= Longitudinal redundancy check =

Error detection number calculated over a serial data stream

In telecommunication, a longitudinal redundancy check (LRC), or horizontal redundancy check, is a form of redundancy check that is applied independently to each of a parallel group of bit streams. The data must be divided into transmission blocks, to which the additional check data is added.

The term usually applies to a single parity bit per bit stream, calculated independently of all the other bit streams (BIP-8).

This "extra" LRC word at the end of a block of data is very similar to checksum and cyclic redundancy check (CRC).

== Optimal rectangular code ==
While simple longitudinal parity can only detect errors, it can be combined with additional error-control coding, such as a transverse redundancy check (TRC), to correct errors. The transverse redundancy check is stored on a dedicated "parity track".

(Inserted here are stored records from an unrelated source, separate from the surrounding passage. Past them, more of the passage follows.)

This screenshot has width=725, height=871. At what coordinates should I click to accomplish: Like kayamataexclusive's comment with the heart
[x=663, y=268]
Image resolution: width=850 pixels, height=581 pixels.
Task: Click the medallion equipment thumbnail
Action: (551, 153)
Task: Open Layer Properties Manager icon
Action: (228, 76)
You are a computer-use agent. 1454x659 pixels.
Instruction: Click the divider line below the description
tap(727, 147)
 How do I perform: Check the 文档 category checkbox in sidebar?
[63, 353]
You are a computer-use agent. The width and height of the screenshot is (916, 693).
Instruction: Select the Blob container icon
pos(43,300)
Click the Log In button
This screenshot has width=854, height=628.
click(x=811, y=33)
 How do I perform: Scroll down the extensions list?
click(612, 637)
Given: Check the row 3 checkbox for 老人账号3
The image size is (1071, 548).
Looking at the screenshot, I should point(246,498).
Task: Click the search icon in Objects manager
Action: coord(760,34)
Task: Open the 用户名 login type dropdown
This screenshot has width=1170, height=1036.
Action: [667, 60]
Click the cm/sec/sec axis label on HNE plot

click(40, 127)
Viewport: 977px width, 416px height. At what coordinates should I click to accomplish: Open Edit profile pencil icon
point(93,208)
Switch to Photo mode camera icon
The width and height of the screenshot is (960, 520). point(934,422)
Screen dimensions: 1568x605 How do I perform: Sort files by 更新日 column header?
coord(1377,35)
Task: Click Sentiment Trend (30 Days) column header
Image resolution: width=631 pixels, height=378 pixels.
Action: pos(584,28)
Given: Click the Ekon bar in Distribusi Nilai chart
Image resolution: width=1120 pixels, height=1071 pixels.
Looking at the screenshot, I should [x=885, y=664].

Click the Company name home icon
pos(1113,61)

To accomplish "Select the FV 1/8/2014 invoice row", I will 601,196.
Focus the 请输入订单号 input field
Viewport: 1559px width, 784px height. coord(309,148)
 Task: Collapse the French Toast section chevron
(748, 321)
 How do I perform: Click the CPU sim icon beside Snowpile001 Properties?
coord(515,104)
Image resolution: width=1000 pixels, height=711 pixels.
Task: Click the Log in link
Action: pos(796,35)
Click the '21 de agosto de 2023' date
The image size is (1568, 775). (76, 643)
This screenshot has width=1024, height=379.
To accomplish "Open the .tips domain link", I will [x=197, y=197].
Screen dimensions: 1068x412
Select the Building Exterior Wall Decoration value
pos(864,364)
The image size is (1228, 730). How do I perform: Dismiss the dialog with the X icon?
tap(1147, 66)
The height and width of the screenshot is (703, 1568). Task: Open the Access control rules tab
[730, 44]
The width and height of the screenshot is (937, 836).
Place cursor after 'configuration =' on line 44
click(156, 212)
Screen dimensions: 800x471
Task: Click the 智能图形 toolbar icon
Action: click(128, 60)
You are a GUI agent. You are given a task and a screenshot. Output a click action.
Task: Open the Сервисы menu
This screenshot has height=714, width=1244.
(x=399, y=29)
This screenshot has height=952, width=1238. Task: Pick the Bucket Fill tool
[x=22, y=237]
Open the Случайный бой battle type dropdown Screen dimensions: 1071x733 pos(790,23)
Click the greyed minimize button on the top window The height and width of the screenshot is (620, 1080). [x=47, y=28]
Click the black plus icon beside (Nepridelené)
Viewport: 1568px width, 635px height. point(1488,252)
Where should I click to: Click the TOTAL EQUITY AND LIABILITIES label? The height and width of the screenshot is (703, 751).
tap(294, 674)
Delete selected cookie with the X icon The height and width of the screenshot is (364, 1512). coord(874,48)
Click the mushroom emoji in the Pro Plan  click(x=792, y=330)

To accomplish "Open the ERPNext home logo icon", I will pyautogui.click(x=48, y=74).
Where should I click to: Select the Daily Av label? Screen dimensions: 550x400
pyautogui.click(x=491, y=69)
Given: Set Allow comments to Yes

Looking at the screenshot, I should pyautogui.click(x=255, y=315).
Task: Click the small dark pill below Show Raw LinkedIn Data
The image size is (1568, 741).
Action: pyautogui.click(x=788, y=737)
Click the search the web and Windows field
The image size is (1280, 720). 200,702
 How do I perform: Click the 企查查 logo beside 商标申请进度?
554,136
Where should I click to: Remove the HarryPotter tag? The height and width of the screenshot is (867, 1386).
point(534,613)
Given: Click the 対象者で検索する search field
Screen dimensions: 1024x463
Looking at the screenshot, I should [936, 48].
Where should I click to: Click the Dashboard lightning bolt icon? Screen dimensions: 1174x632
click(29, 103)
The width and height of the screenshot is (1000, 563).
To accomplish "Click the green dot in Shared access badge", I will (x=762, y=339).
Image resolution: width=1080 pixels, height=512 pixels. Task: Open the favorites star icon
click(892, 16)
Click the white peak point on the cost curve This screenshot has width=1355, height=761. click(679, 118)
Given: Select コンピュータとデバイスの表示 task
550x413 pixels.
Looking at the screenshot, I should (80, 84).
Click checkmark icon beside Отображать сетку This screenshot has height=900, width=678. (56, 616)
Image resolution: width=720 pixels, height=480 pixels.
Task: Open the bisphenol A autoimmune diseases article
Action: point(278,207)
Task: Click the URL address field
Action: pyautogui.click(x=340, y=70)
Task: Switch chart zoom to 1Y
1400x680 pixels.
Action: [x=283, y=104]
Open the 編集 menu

Whenever any single-bit error occurs in a transmission block of data, such two-dimensional parity checking, or "two-coordinate parity checking",
enables the receiver to use the TRC to detect which byte the error occurred in, and the LRC to detect exactly which track the error occurred in, to discover exactly which bit is in error, and then correct that bit by flipping it.

== Pseudocode ==

International standard ISO 1155 states that a longitudinal redundancy check for a sequence of bytes may be computed in software by the following algorithm:

 lrc := 0
 for each byte b in the buffer do
     lrc := (lrc + b) and 0xFF
 lrc := (((lrc XOR 0xFF) + 1) and 0xFF)

which can be expressed as "the 8-bit two's-complement value of the sum of all bytes modulo 2^{8}" (x AND 0xFF is equivalent to x MOD 2^{8}).

== Other forms ==

Many protocols use an XOR-based longitudinal redundancy check byte (often called block check character or BCC), including the serial line interface protocol (SLIP, not to be confused with the later and well-known Serial Line Internet Protocol),
the IEC 62056-21 standard for electrical-meter reading, smart cards as defined in ISO/IEC 7816, and the ACCESS.bus protocol.

An 8-bit LRC such as this is equivalent to a cyclic redundancy check using the polynomial x^{8} + 1, but the independence of the bit streams is less clear when looked at in that way.